[Information supplied Boundary: Start]

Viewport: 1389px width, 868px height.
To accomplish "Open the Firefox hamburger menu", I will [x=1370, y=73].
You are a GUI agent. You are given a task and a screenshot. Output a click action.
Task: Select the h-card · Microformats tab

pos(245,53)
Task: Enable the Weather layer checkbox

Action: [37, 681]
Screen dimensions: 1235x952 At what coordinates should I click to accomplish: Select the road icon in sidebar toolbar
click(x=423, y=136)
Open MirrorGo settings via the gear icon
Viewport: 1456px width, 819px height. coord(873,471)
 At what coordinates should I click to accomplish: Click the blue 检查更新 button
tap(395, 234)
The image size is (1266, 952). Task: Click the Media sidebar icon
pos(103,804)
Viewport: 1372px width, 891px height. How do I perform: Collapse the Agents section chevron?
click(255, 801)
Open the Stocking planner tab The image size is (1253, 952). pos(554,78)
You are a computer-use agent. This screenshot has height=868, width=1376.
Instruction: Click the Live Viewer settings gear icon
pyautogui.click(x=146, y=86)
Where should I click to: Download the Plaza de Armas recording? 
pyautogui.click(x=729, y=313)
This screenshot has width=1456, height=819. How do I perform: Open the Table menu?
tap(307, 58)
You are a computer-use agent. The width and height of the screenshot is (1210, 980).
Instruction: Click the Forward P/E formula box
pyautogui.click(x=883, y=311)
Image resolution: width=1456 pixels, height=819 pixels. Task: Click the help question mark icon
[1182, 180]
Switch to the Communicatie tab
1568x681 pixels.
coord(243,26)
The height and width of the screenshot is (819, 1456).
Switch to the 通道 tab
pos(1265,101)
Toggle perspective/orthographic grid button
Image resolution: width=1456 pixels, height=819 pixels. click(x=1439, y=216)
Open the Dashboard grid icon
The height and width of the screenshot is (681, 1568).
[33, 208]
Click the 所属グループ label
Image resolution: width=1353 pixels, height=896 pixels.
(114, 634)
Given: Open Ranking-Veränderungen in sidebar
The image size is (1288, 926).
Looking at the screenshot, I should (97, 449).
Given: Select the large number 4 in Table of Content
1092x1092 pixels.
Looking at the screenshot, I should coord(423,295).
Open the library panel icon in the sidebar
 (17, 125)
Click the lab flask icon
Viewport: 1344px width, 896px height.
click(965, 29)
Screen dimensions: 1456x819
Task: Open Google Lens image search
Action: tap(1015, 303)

[Information supplied Boundary: End]

Required work: Nothing from before the line containing "Given: Select the" should appear; copy that line and each one after it through the last line of the entries, exactly.

Reply:
Given: Select the large number 4 in Table of Content
1092x1092 pixels.
Looking at the screenshot, I should coord(423,295).
Open the library panel icon in the sidebar
 (17, 125)
Click the lab flask icon
Viewport: 1344px width, 896px height.
click(965, 29)
Screen dimensions: 1456x819
Task: Open Google Lens image search
Action: tap(1015, 303)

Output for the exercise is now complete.